Sarah Palin may have lost the first round in her libel suit against the New York Times after the jury concluded that the former vice-presidential candidate failed to prove that the newspaper acted with “actual malice” when it published an editorial linking her political action committee to the 2011 shooting of 19 people, including former Rep. Gabrielle Giffords, in Tucson, Arizona.
But when Ms. Palin appeals, her case has the potential to do more than reverse the jury’s verdict. It could fundamentally change the First Amendment by giving conservative judges what they have wanted for decades: The chance to overturn the Supreme Court’s landmark decision in New York Times v. Sullivan (1964) and its actual-malice standard. That would make it significantly easier for public officials and public figures to sue those who make inaccurate statements about them.
There was an unusual development in the Palin case. While the jury was deliberating, Judge Jed Rakoff announced that if the jury found for Ms. Palin, he would overturn that ruling. Several jurors learned of the judge’s decision before the verdict was rendered. The court of appeals and the Supreme Court will likely consider whether that improperly influenced the jury.
Nevertheless, that will not be the key issue in Ms. Palin’s appeal. Of much greater significance is an almost 40-year-old Supreme Court case involving a publication’s negative product review.

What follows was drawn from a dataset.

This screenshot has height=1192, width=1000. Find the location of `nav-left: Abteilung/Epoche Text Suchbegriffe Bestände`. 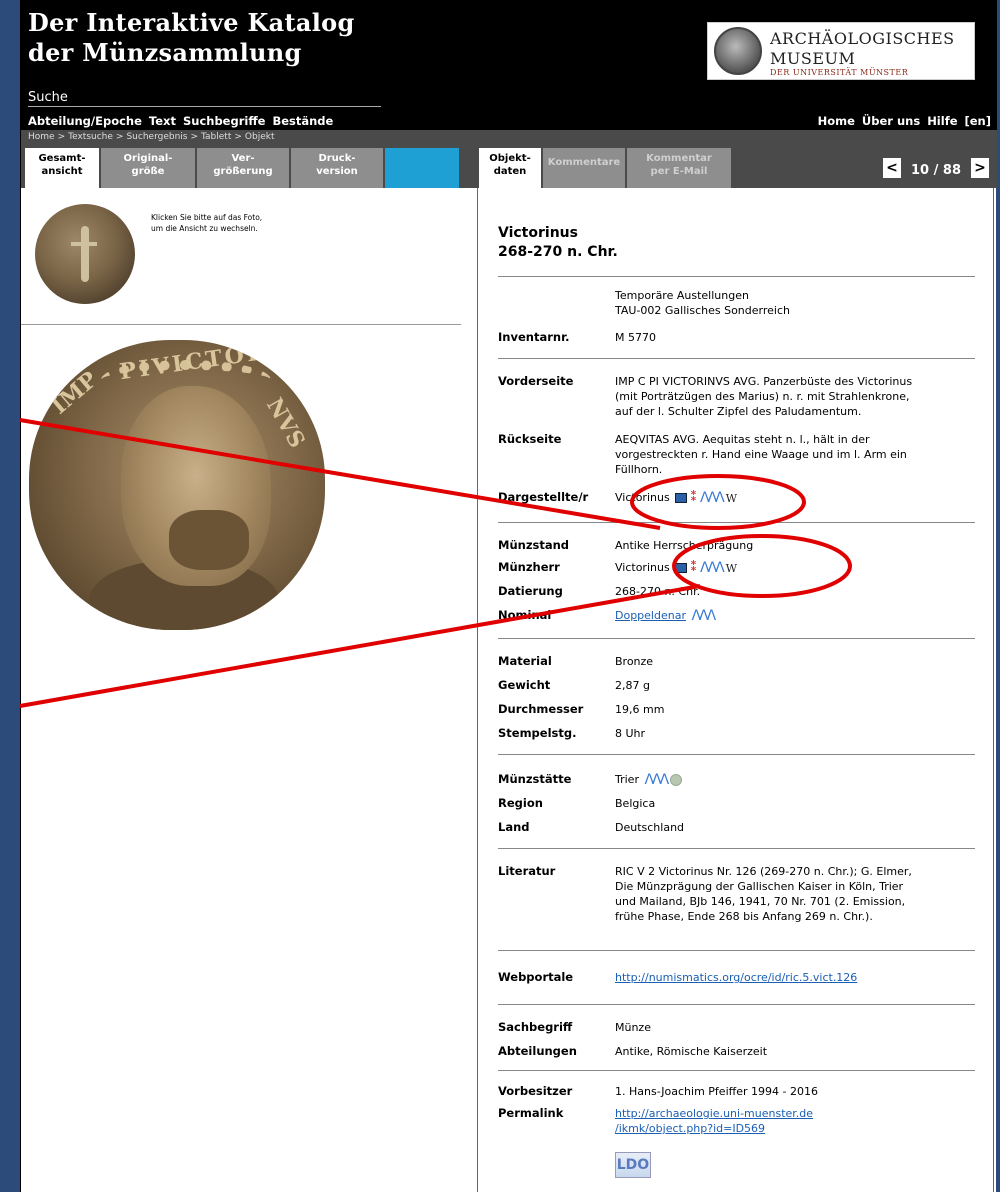

nav-left: Abteilung/Epoche Text Suchbegriffe Bestände is located at coordinates (184, 121).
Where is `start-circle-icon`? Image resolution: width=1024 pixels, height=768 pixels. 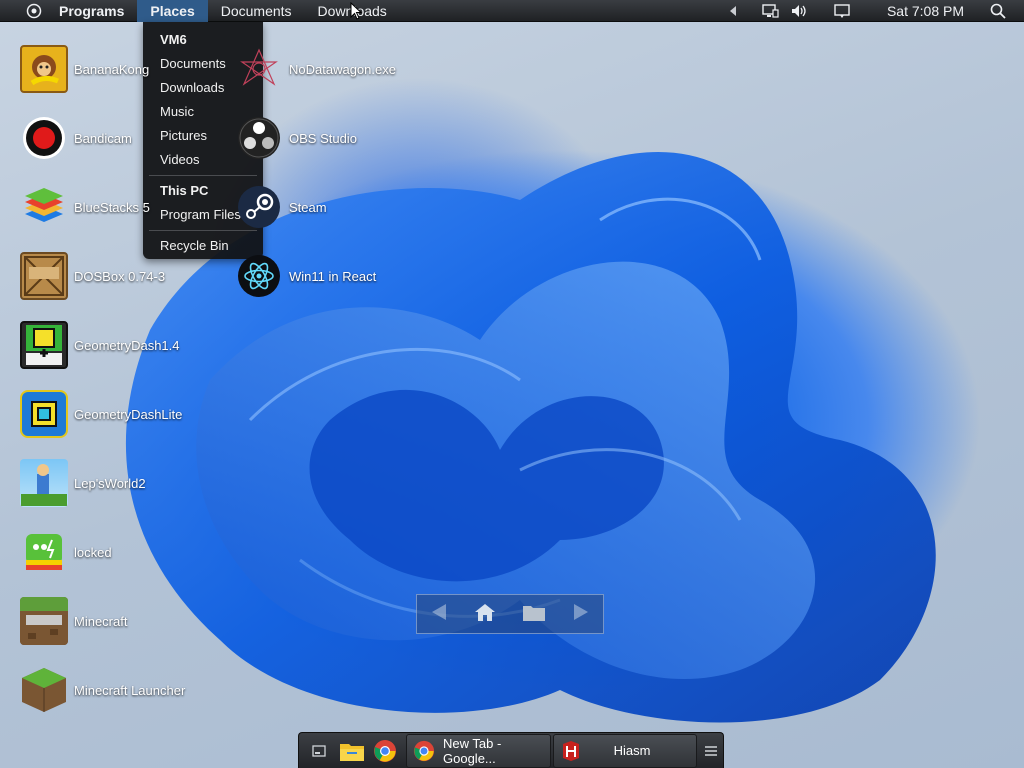
start-circle-icon is located at coordinates (34, 11).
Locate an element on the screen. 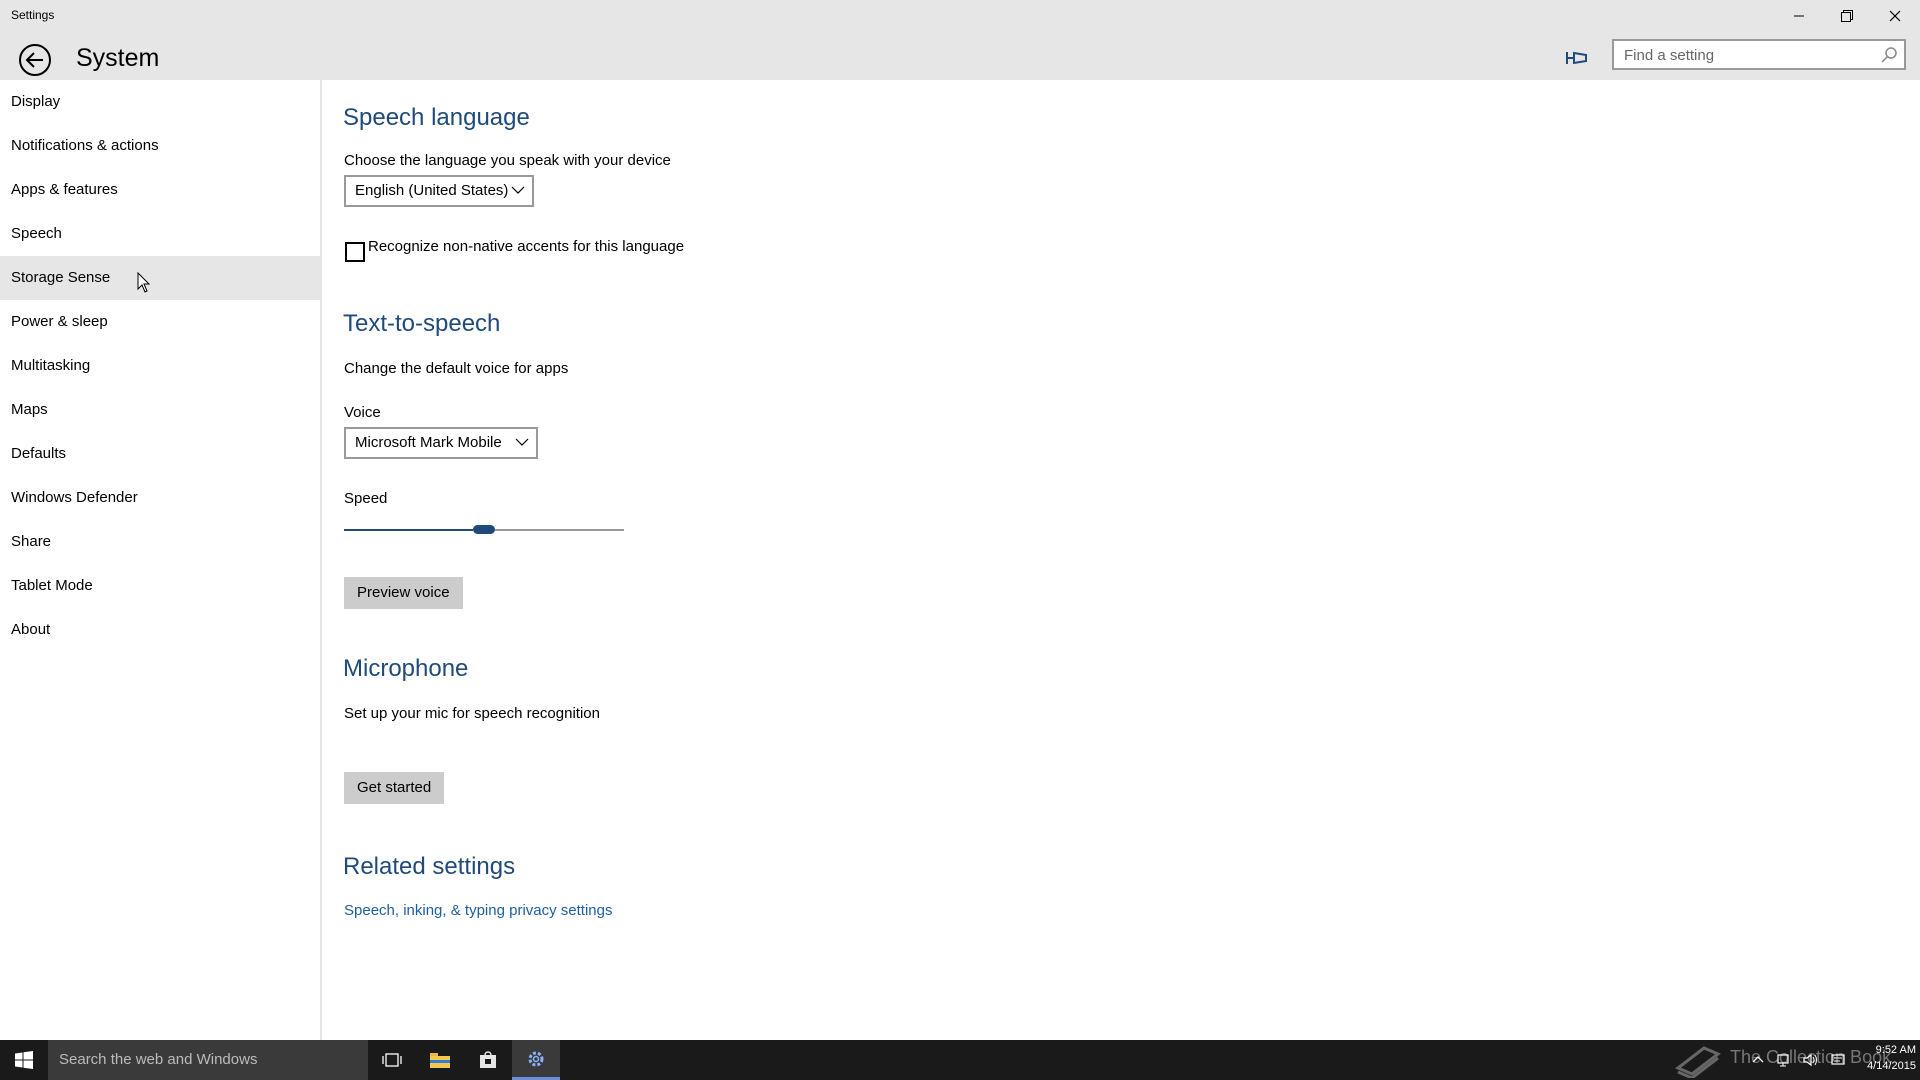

In Bose Corp. v. Consumers Union (1984), the court held that to protect the First Amendment, appellate courts have an obligation to closely scrutinize a trial court’s judgment when it rules against defendants in libel cases. Like Ms. Palin, Bose Corp. was a “public figure.” The trial judge ruled that the company was able to prove actual malice when its new speaker system was criticized in the respondent’s magazine. The court of appeals reversed, and the Supreme Court agreed with the appellate court.
Central to the Bose case — and Ms. Palin’s appeal — is the court’s interpretation of Section 52(a) of the Federal Rules of Civil Procedure. The Bose decision requires appellate courts to conduct a de novo review in cases involving the First Amendment to make sure that “the judgment does not constitute a forbidden intrusion on the field of free expression.” An appellate court must, in effect, retry the case by conducting an independent evaluation of the evidence to see if it justifies an exception to the usually robust protection the First Amendment provides for almost all forms of speech.

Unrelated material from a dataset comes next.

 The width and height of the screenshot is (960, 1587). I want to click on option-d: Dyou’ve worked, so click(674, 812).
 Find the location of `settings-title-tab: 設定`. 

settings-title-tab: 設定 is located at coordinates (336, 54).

This goes against the way courts usually function. Appellate judges do not see witnesses in person to evaluate their credibility. They don’t have access to all the evidence the jury considered. They read briefs from the attorneys and hear oral arguments. Federal Rule 52(a) tries to prevent appellate judges from second-guessing the trial court’s evaluation of the facts by prohibiting the reversal of the lower court’s ruling unless it is “clearly erroneous,” a difficult standard to meet.
The Supreme Court in Bose held that the First Amendment is too important to be subject to the clearly erroneous standard, and it noted that Rule 52(a) does not forbid a review of the entire trial record. But it did not answer a question of great importance: Can appellate courts conduct their own review when the media organization wins at trial, as in the Palin case? Some legal scholars have argued that it is unfair to the plaintiff if such a comprehensive review takes place only if the defendant loses.

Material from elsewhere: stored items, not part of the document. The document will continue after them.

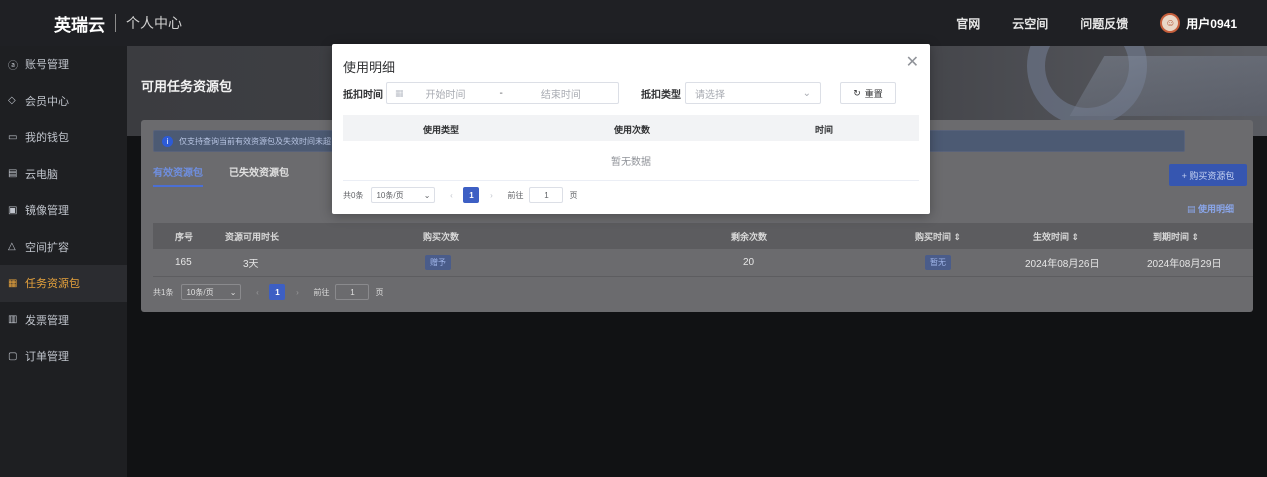  What do you see at coordinates (370, 68) in the screenshot?
I see `dialog-title: 使用明细` at bounding box center [370, 68].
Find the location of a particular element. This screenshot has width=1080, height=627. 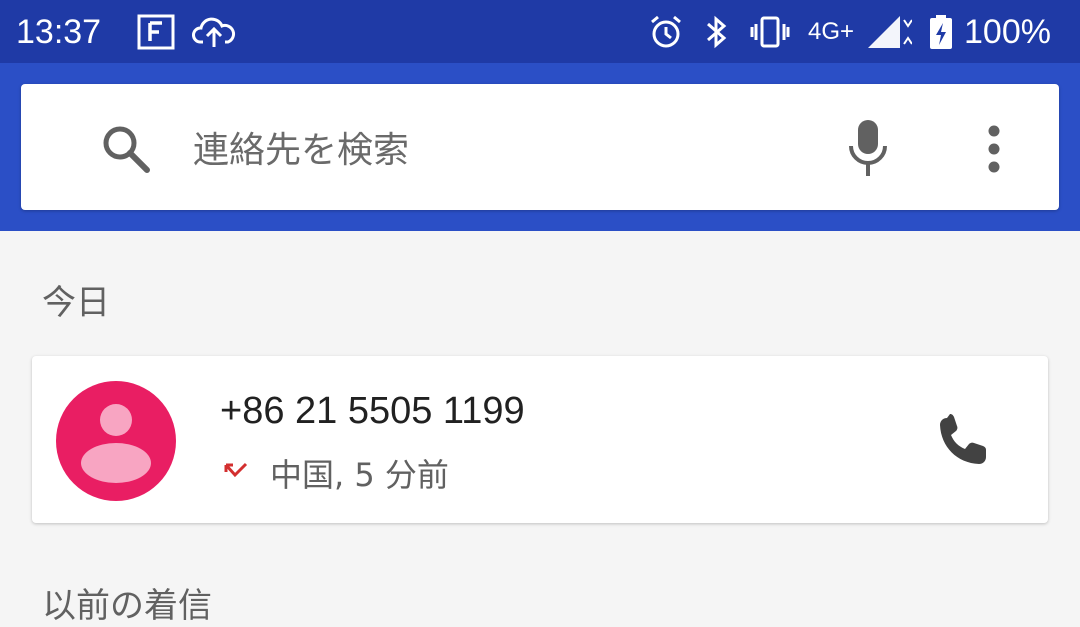

avatar-body is located at coordinates (116, 463).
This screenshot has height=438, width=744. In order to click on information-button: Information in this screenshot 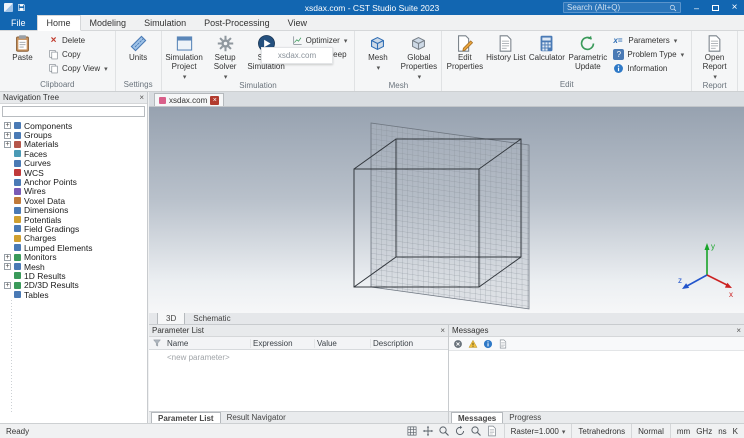, I will do `click(648, 68)`.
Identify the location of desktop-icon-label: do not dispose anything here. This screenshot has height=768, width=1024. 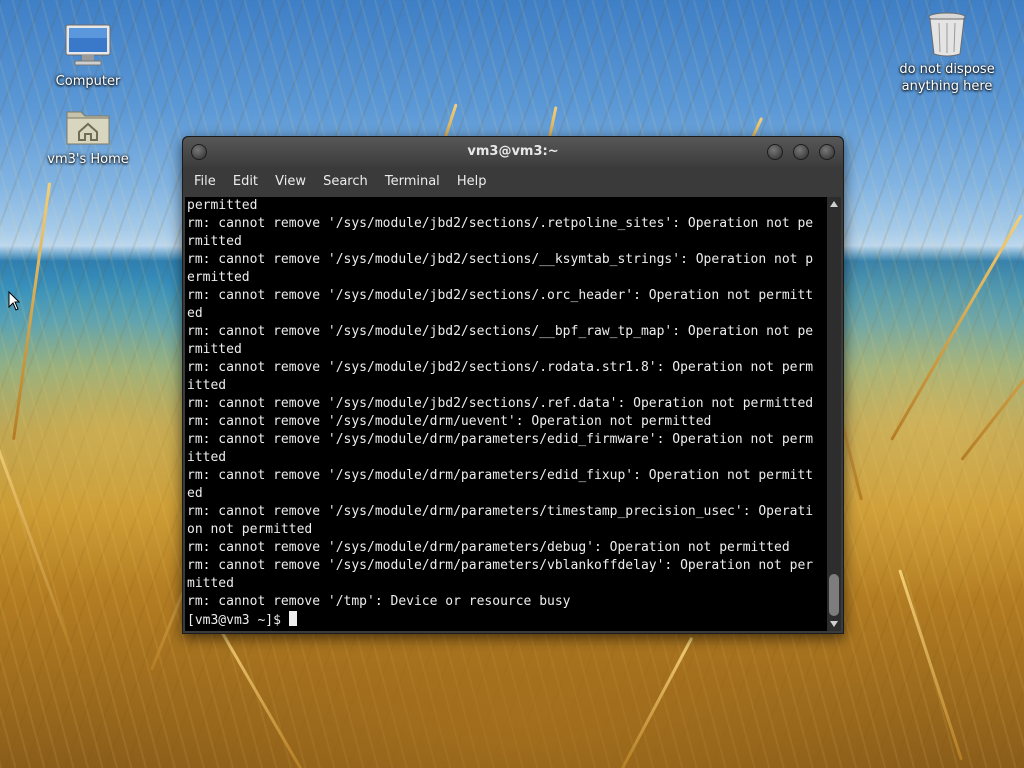
(947, 78).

Bose is mainly about protecting the First Amendment. Justice John Paul Stevens wrote that the de novo requirement “reflects a deeply held conviction that judges — and particularly Members of this Court — must exercise such review in order to preserve the precious liberties established and ordained by the Constitution.” But he did not say that appellate courts can conduct an independent review only when the plaintiff wins at the trial level.
The First Amendment is clearly established in the Constitution, but the right to be compensated for harm to reputation caused by false and defamatory statements predates the Constitution. It has long been considered a necessary exception to First Amendment rights.
Justices Clarence Thomas and Neil Gorsuch have strongly argued that Sullivan should be reversed, and other conservative members of the court may agree. Justice Thomas wrote, “New York Times [v. Sullivan] and the Court’s decisions extending it were policy-driven decisions masquerading as constitutional law. Instead of simply applying the First Amendment as it was understood by the people who ratified it, the Court fashioned its own ‘federal rule[s]’ by balancing the ‘competing values at stake in defamation suits.’”
Here are two steps the Supreme Court may take in the Palin case:
First, the court can conclude that the actual-malice standard — which requires a plaintiff to show by “clear and convincing evidence” that the defendant either knew the statement was false or recklessly disregarded whether it was false or not — is so difficult to prove that it lets purveyors of false and defamatory speech to go unpunished and those harmed to be uncompensated. The court could devise a standard that is closer to the “negligence” requirement that most states impose on private persons bringing libel suits, which is much easier to prove than actual malice.
And second, after creating a new standard for public officials and public figures, the court may conduct a de novo review — using the ambiguity of Bose as precedent — and conclude that Ms. Palin met the new standard and grant her damages, thus avoiding a return to Judge Rakoff’s courtroom for another trial.
It may take several years for the appellate decisions to be issued in the Palin case, but it seems that Sullivan and the First Amendment are in danger.